**Task description**: Print all records exactly, leaving nothing out.

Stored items

::::::::::

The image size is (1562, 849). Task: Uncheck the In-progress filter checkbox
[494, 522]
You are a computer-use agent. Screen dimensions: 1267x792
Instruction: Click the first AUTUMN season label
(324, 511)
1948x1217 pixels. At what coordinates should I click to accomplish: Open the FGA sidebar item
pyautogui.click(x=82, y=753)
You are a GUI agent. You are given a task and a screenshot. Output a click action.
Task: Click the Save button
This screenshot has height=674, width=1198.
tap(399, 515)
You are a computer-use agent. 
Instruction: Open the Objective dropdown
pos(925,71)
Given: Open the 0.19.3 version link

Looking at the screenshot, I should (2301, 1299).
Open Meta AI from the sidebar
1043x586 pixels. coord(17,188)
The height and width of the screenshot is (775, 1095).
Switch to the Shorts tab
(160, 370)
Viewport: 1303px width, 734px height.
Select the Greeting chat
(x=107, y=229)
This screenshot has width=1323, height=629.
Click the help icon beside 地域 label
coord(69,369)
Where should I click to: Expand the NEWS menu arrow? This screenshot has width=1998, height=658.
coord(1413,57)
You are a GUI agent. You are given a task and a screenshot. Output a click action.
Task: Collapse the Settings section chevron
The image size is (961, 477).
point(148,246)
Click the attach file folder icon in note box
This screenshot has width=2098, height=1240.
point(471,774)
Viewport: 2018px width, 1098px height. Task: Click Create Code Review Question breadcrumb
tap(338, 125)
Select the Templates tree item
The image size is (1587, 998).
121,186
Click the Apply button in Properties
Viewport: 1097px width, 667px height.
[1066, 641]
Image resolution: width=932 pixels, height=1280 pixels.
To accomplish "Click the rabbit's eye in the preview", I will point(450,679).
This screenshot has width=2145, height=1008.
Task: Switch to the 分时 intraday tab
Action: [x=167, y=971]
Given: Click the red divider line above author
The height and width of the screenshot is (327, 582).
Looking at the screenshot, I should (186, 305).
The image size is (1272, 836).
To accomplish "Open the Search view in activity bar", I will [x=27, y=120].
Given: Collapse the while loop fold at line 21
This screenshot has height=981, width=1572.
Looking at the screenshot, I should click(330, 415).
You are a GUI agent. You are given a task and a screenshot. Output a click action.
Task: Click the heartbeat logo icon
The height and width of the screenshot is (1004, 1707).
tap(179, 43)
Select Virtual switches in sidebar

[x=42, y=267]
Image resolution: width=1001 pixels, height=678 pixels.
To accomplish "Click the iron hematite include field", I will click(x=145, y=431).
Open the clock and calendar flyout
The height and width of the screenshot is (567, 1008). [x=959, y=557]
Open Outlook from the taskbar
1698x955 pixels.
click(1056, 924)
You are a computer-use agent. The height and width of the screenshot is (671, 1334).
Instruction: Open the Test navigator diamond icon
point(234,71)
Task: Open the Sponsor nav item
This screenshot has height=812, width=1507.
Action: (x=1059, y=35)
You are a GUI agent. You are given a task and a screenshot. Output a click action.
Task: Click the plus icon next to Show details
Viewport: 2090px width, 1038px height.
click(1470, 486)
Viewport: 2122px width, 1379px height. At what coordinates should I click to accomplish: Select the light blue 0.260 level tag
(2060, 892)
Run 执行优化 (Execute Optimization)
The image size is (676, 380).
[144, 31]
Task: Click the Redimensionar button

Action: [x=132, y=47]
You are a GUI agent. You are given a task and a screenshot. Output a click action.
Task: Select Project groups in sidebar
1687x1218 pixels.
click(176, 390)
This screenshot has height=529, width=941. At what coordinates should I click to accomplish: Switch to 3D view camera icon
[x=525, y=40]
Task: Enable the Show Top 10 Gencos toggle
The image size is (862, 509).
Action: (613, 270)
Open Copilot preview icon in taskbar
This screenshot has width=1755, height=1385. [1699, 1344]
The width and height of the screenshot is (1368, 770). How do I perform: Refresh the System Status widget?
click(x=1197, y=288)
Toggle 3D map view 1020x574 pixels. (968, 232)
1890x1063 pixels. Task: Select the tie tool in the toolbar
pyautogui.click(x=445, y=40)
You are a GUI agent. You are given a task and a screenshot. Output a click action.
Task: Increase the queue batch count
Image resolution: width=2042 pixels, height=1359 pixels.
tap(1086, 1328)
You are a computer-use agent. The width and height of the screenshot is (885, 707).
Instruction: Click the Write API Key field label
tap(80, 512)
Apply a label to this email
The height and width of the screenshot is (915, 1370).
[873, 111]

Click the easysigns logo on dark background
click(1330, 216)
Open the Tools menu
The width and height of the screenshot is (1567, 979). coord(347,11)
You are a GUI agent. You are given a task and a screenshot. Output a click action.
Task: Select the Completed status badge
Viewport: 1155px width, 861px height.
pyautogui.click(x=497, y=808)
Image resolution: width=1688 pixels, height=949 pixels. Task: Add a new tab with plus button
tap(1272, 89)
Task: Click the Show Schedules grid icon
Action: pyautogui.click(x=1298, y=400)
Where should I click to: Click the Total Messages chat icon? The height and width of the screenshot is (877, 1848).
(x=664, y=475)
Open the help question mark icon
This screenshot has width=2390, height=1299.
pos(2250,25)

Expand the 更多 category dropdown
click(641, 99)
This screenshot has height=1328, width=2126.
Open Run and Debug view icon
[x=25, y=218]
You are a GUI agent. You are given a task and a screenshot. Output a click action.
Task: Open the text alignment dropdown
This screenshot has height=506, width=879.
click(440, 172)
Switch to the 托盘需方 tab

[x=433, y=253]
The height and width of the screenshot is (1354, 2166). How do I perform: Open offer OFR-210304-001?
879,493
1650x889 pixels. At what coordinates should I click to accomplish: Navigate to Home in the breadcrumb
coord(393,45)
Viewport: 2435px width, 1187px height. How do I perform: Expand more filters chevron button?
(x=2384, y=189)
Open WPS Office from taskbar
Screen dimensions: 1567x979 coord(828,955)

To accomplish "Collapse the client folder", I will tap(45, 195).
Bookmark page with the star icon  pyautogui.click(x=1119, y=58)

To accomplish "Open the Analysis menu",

::::::::::

**Solution**:
The image size is (1562, 849). Task: Uncheck the In-progress filter checkbox
[494, 522]
You are a computer-use agent. Screen dimensions: 1267x792
Instruction: Click the first AUTUMN season label
(324, 511)
1948x1217 pixels. At what coordinates should I click to accomplish: Open the FGA sidebar item
pyautogui.click(x=82, y=753)
You are a GUI agent. You are given a task and a screenshot. Output a click action.
Task: Click the Save button
This screenshot has height=674, width=1198.
tap(399, 515)
You are a computer-use agent. 
Instruction: Open the Objective dropdown
pos(925,71)
Given: Open the 0.19.3 version link

Looking at the screenshot, I should (2301, 1299).
Open Meta AI from the sidebar
1043x586 pixels. coord(17,188)
The height and width of the screenshot is (775, 1095).
Switch to the Shorts tab
(160, 370)
Viewport: 1303px width, 734px height.
Select the Greeting chat
(x=107, y=229)
This screenshot has width=1323, height=629.
Click the help icon beside 地域 label
coord(69,369)
Where should I click to: Expand the NEWS menu arrow? This screenshot has width=1998, height=658.
coord(1413,57)
You are a GUI agent. You are given a task and a screenshot. Output a click action.
Task: Collapse the Settings section chevron
The image size is (961, 477).
point(148,246)
Click the attach file folder icon in note box
This screenshot has width=2098, height=1240.
point(471,774)
Viewport: 2018px width, 1098px height. Task: Click Create Code Review Question breadcrumb
tap(338, 125)
Select the Templates tree item
The image size is (1587, 998).
121,186
Click the Apply button in Properties
Viewport: 1097px width, 667px height.
[1066, 641]
Image resolution: width=932 pixels, height=1280 pixels.
To accomplish "Click the rabbit's eye in the preview", I will point(450,679).
This screenshot has width=2145, height=1008.
Task: Switch to the 分时 intraday tab
Action: [x=167, y=971]
Given: Click the red divider line above author
The height and width of the screenshot is (327, 582).
Looking at the screenshot, I should (186, 305).
The image size is (1272, 836).
To accomplish "Open the Search view in activity bar", I will [x=27, y=120].
Given: Collapse the while loop fold at line 21
This screenshot has height=981, width=1572.
Looking at the screenshot, I should click(330, 415).
You are a GUI agent. You are given a task and a screenshot. Output a click action.
Task: Click the heartbeat logo icon
The height and width of the screenshot is (1004, 1707).
tap(179, 43)
Select Virtual switches in sidebar

[x=42, y=267]
Image resolution: width=1001 pixels, height=678 pixels.
To accomplish "Click the iron hematite include field", I will click(x=145, y=431).
Open the clock and calendar flyout
The height and width of the screenshot is (567, 1008). [x=959, y=557]
Open Outlook from the taskbar
1698x955 pixels.
click(1056, 924)
You are a computer-use agent. The height and width of the screenshot is (671, 1334).
Instruction: Open the Test navigator diamond icon
point(234,71)
Task: Open the Sponsor nav item
This screenshot has height=812, width=1507.
Action: (x=1059, y=35)
You are a GUI agent. You are given a task and a screenshot. Output a click action.
Task: Click the plus icon next to Show details
Viewport: 2090px width, 1038px height.
click(1470, 486)
Viewport: 2122px width, 1379px height. At what coordinates should I click to accomplish: Select the light blue 0.260 level tag
(2060, 892)
Run 执行优化 (Execute Optimization)
The image size is (676, 380).
[144, 31]
Task: Click the Redimensionar button

Action: [x=132, y=47]
You are a GUI agent. You are given a task and a screenshot. Output a click action.
Task: Select Project groups in sidebar
1687x1218 pixels.
click(176, 390)
This screenshot has height=529, width=941. At what coordinates should I click to accomplish: Switch to 3D view camera icon
[x=525, y=40]
Task: Enable the Show Top 10 Gencos toggle
The image size is (862, 509).
Action: (613, 270)
Open Copilot preview icon in taskbar
This screenshot has width=1755, height=1385. [1699, 1344]
The width and height of the screenshot is (1368, 770). How do I perform: Refresh the System Status widget?
click(x=1197, y=288)
Toggle 3D map view 1020x574 pixels. (968, 232)
1890x1063 pixels. Task: Select the tie tool in the toolbar
pyautogui.click(x=445, y=40)
You are a GUI agent. You are given a task and a screenshot. Output a click action.
Task: Increase the queue batch count
Image resolution: width=2042 pixels, height=1359 pixels.
tap(1086, 1328)
You are a computer-use agent. The width and height of the screenshot is (885, 707).
Instruction: Click the Write API Key field label
tap(80, 512)
Apply a label to this email
The height and width of the screenshot is (915, 1370).
[873, 111]

Click the easysigns logo on dark background
click(1330, 216)
Open the Tools menu
The width and height of the screenshot is (1567, 979). coord(347,11)
You are a GUI agent. You are given a task and a screenshot. Output a click action.
Task: Select the Completed status badge
Viewport: 1155px width, 861px height.
pyautogui.click(x=497, y=808)
Image resolution: width=1688 pixels, height=949 pixels. Task: Add a new tab with plus button
tap(1272, 89)
Task: Click the Show Schedules grid icon
Action: pyautogui.click(x=1298, y=400)
Where should I click to: Click the Total Messages chat icon? The height and width of the screenshot is (877, 1848).
(x=664, y=475)
Open the help question mark icon
This screenshot has width=2390, height=1299.
pos(2250,25)

Expand the 更多 category dropdown
click(641, 99)
This screenshot has height=1328, width=2126.
Open Run and Debug view icon
[x=25, y=218]
You are a GUI agent. You are given a task and a screenshot. Output a click action.
Task: Open the text alignment dropdown
This screenshot has height=506, width=879.
click(440, 172)
Switch to the 托盘需方 tab

[x=433, y=253]
The height and width of the screenshot is (1354, 2166). How do I perform: Open offer OFR-210304-001?
879,493
1650x889 pixels. At what coordinates should I click to accomplish: Navigate to Home in the breadcrumb
coord(393,45)
Viewport: 2435px width, 1187px height. How do I perform: Expand more filters chevron button?
(x=2384, y=189)
Open WPS Office from taskbar
Screen dimensions: 1567x979 coord(828,955)

To accomplish "Collapse the client folder", I will tap(45, 195).
Bookmark page with the star icon  pyautogui.click(x=1119, y=58)

To accomplish "Open the Analysis menu",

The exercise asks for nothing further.